Election Answers

For the past two weeks, I have featured columns focusing on law and technology issues within the context of the upcoming election.  Last week I focused on the Liberal record during its minority government and this week I posed "big picture" issues that need answering.

I got my first answer yesterday with a letter to the editor from Toronto-area MP Sam Bulte, a leading MP on the copyright file and a strong contender for the Minister of Canadian Heritage position should the Liberals return to power without Liza Frulla.  

Bulte chose to focus on copyright reform, touting Bill C-60 as embodying balanced reform.  She argued that:

"This government is committed to digital copyright reform because it will increase the access of everyday Canadians to our cultural products by encouraging new business models that allow widespread distribution of our songs, our stories and our products of the mind.
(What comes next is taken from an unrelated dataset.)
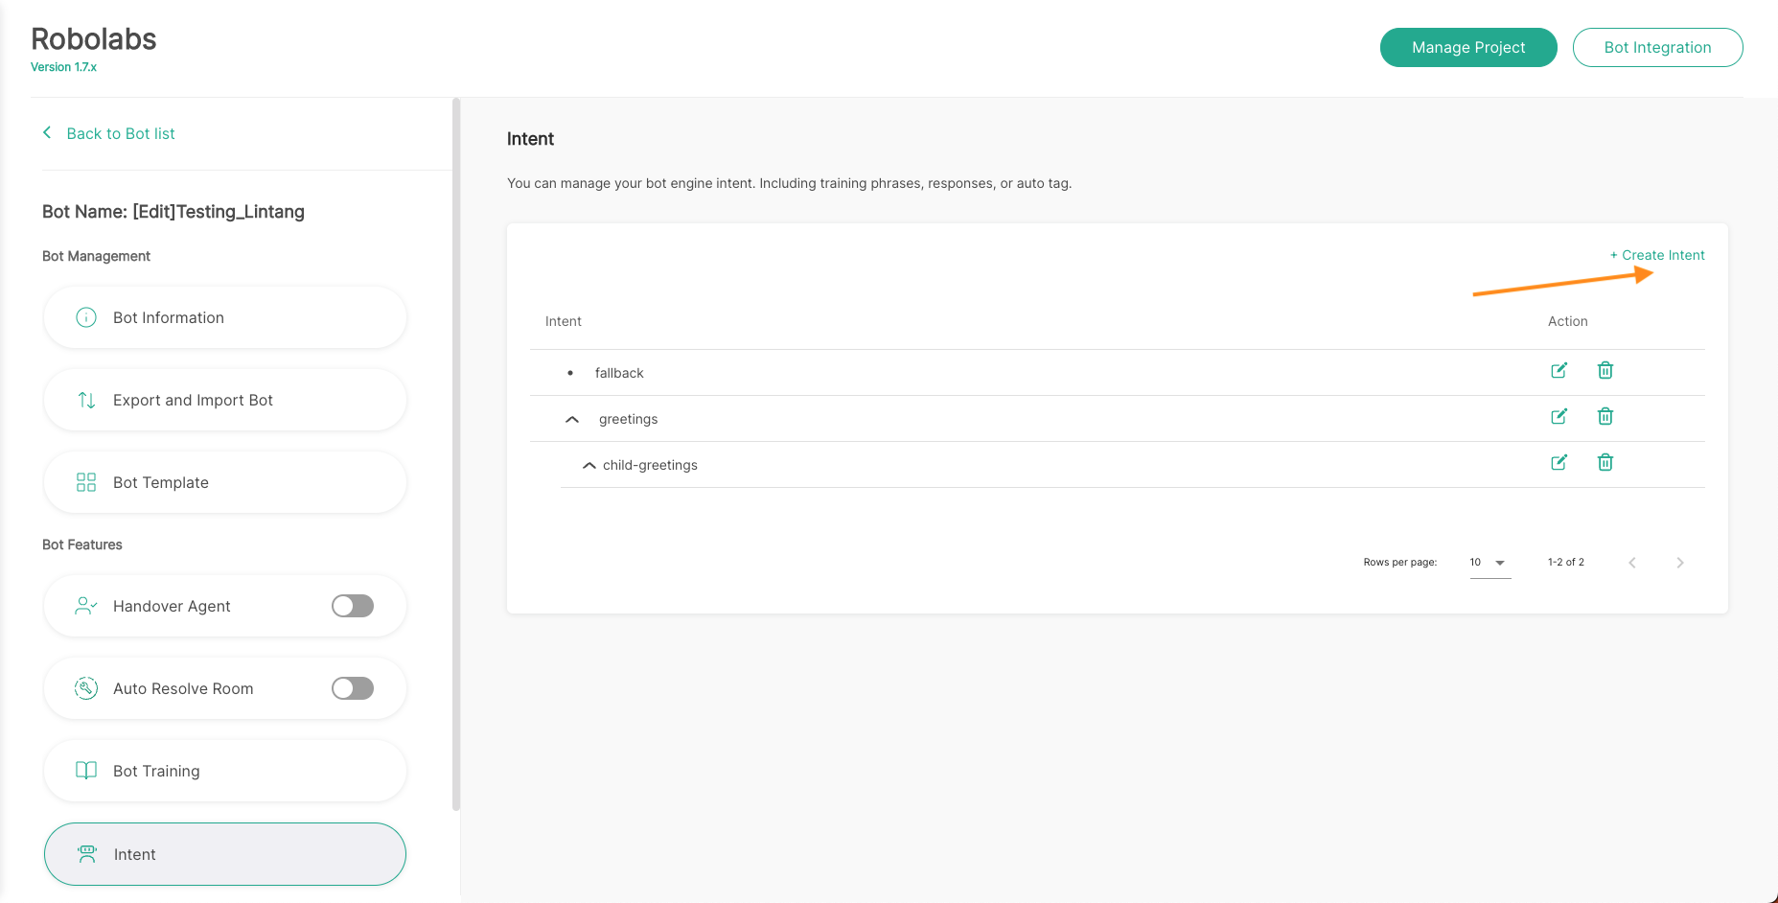Collapse the child-greetings intent chevron

coord(589,465)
It will reward creators and encourage cultural production, and it will address the imbalance that exists in the digital realm, where creators are often at the mercy of widespread intellectual property theft."

In addition to the points raised the excellent letter in response from a Torontonian named Chris Smith, note that Bulte frames copyright reform as seeking to address an imbalance – in her view, insufficient protection for creators – with the solution that they obtain greater protection, while users obtain access to new business models based on technological protection measures. 
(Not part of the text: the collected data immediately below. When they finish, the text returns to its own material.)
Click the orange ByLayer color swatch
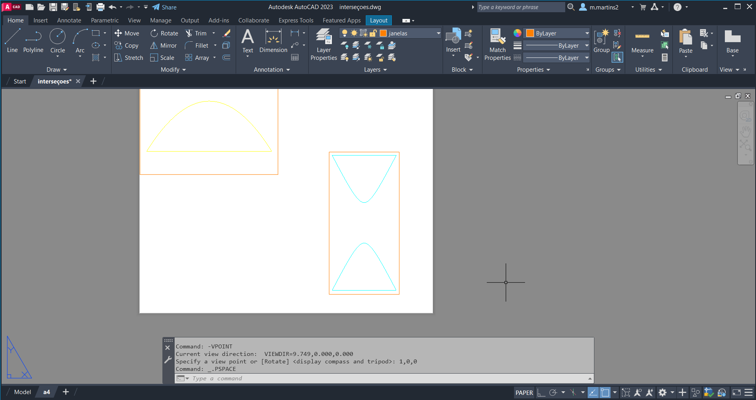coord(530,33)
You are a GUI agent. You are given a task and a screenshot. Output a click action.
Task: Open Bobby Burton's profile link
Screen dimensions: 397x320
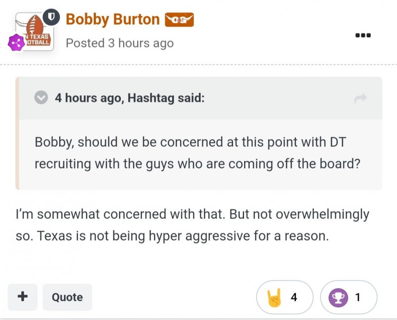112,19
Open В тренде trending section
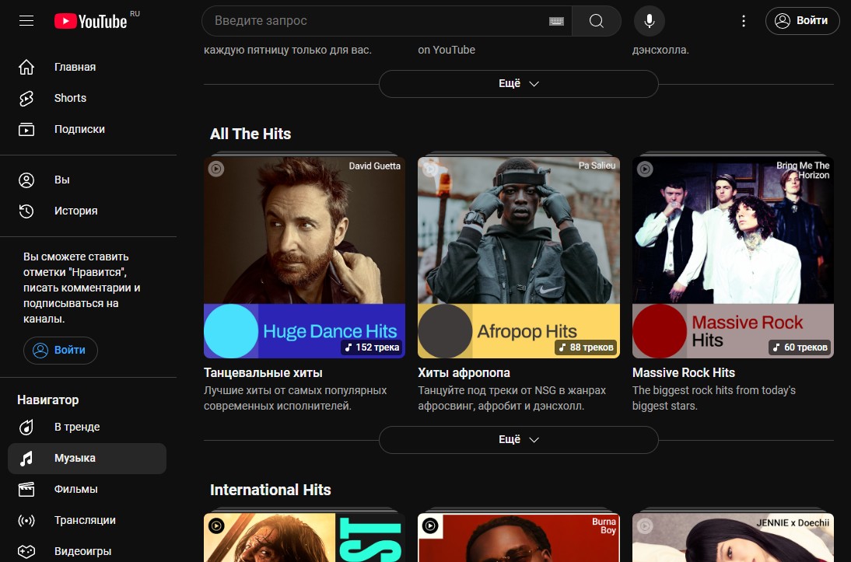Screen dimensions: 851x562 tap(76, 427)
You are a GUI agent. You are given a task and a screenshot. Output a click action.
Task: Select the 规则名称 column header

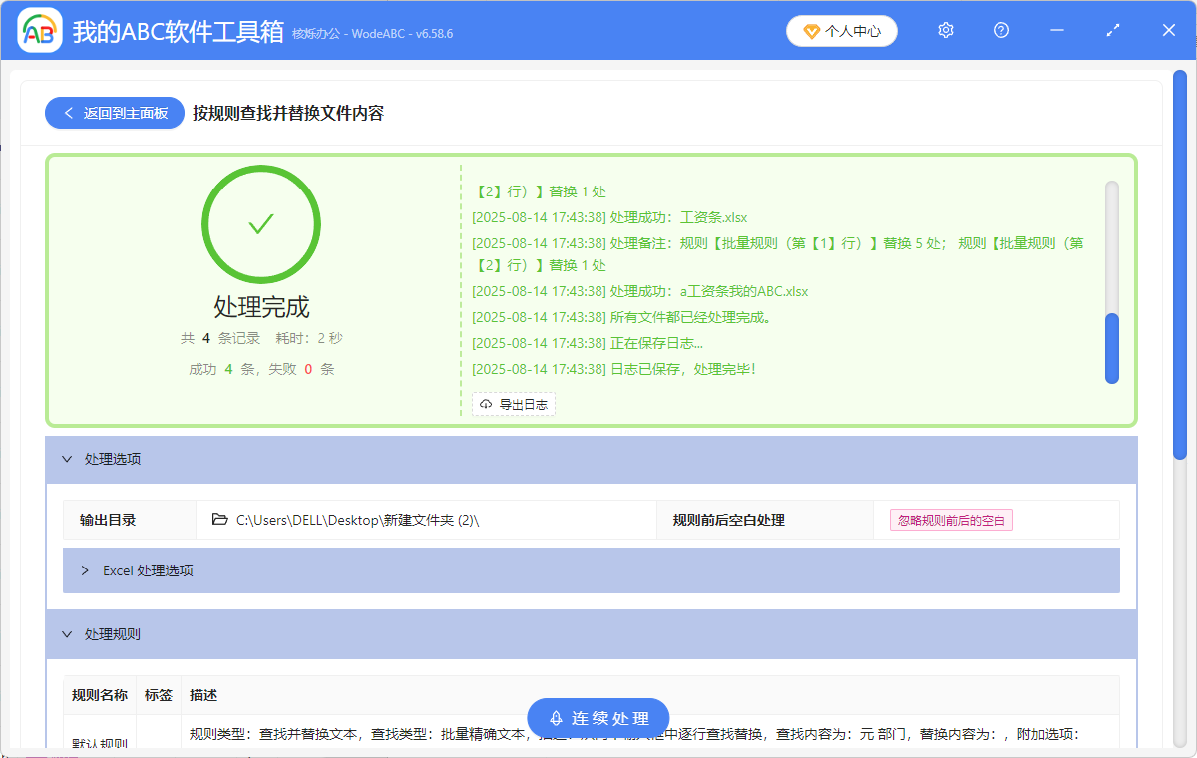tap(99, 695)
I view this as a clear acknowledgement that Bill C-60 is not balanced.  Bulte believes we are starting from a position of imbalance in which creators need greater protection (and users somehow need more business models based on TPMs).  For Bulte, the balance is therefore achieved by tilting copyright law back toward creators through greater protections.  While I would argue that copyright is already tilted toward creators, this confirms what many in the user community have been arguing since the bill was introduced – Bill C-60 is about meeting the interests of one side of the copyright balance.

Moreover, Bulte' s vision of what creators want is at odds with the creators themselves.  If artists are so anxious for these technologies, why are they now apologizing to their fans for their label' s use of copy-controls?  Why did they start replacing store-bought CDs even before the rootkit story broke?  Why is Sony rushing to replace the products of a new business model that just happen to pose a privacy and security risk? 

In this election campaign, what is Sam Bulte's answer to these questions and her view of the Sony rootkit controversy? The reality is that artists are moving as fast as possible away from the very protections that Bulte claims they are seeking.  Of course, there is one group that wants to use such protections to effectively create a wedge between creators and users.  That group, whose multinational members are only responsible for ten percent of Canadian releases each year, is the same one that coined the phrase "products of the mind", which Bulte chose to emphasize in her letter.

One Comment

  1. Liberal Party Contempt for the People…
    ..will merely cause people to disregard the foolish laws they make. Go ahead make copyrights eternal, I’ll get my culture on the black market or do without.

    The long copyright periods might make sense if there was a mandatory licensing scheme such that you get exclusive rights for 10 years after which ANYONE can republish by paying a fixed royalty (say 20% of the original license fee)half to the author and half to the original licensee that would be reduced by half each subsequent decade.

    The idea that allowing creative works to get lost to the public because a rights holder is holding them for ransom is not in the publics interest.

    It is hard to believe that anyone thinks the Liberal party cares about them. Now that the parties are on the government payroll ($1.75/vote) it is time to force them to open up their proceedings and records to the public.